Exactly as written, repeat all of the records below.
-- Opening Marker --
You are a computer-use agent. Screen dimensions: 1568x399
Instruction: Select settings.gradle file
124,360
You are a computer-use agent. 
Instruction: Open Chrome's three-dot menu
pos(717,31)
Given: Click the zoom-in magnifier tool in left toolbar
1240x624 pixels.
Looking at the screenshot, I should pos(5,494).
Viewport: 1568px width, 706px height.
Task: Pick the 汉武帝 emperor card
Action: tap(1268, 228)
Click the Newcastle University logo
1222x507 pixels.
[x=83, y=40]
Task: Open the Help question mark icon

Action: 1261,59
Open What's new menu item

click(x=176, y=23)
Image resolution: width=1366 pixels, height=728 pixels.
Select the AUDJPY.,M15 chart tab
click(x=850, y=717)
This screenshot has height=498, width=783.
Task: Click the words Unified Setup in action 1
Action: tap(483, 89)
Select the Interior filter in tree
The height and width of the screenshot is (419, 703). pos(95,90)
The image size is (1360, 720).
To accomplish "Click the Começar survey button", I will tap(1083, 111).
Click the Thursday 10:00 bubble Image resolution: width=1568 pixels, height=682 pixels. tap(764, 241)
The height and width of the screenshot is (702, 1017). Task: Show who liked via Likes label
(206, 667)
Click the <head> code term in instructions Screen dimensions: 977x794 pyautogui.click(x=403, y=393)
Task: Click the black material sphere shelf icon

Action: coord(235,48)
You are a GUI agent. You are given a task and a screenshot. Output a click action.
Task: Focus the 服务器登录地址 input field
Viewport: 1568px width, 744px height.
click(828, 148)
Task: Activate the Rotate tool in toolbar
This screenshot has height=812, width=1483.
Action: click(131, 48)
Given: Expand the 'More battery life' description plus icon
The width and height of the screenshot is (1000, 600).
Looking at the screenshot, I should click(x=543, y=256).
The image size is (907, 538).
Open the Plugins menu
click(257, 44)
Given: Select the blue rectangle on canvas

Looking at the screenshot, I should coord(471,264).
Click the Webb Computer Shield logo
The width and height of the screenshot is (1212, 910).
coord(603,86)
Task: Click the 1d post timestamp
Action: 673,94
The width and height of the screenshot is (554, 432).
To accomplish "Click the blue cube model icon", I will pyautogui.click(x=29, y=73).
-- Closing Marker --
Problem solution:
You are a computer-use agent. Screen dimensions: 1568x399
Instruction: Select settings.gradle file
124,360
You are a computer-use agent. 
Instruction: Open Chrome's three-dot menu
pos(717,31)
Given: Click the zoom-in magnifier tool in left toolbar
1240x624 pixels.
Looking at the screenshot, I should pos(5,494).
Viewport: 1568px width, 706px height.
Task: Pick the 汉武帝 emperor card
Action: tap(1268, 228)
Click the Newcastle University logo
1222x507 pixels.
[x=83, y=40]
Task: Open the Help question mark icon

Action: 1261,59
Open What's new menu item

click(x=176, y=23)
Image resolution: width=1366 pixels, height=728 pixels.
Select the AUDJPY.,M15 chart tab
click(x=850, y=717)
This screenshot has height=498, width=783.
Task: Click the words Unified Setup in action 1
Action: tap(483, 89)
Select the Interior filter in tree
The height and width of the screenshot is (419, 703). pos(95,90)
The image size is (1360, 720).
To accomplish "Click the Começar survey button", I will tap(1083, 111).
Click the Thursday 10:00 bubble Image resolution: width=1568 pixels, height=682 pixels. tap(764, 241)
The height and width of the screenshot is (702, 1017). Task: Show who liked via Likes label
(206, 667)
Click the <head> code term in instructions Screen dimensions: 977x794 pyautogui.click(x=403, y=393)
Task: Click the black material sphere shelf icon

Action: coord(235,48)
You are a GUI agent. You are given a task and a screenshot. Output a click action.
Task: Focus the 服务器登录地址 input field
Viewport: 1568px width, 744px height.
click(828, 148)
Task: Activate the Rotate tool in toolbar
This screenshot has height=812, width=1483.
Action: click(131, 48)
Given: Expand the 'More battery life' description plus icon
The width and height of the screenshot is (1000, 600).
Looking at the screenshot, I should click(x=543, y=256).
The image size is (907, 538).
Open the Plugins menu
click(257, 44)
Given: Select the blue rectangle on canvas

Looking at the screenshot, I should coord(471,264).
Click the Webb Computer Shield logo
The width and height of the screenshot is (1212, 910).
coord(603,86)
Task: Click the 1d post timestamp
Action: 673,94
The width and height of the screenshot is (554, 432).
To accomplish "Click the blue cube model icon", I will pyautogui.click(x=29, y=73).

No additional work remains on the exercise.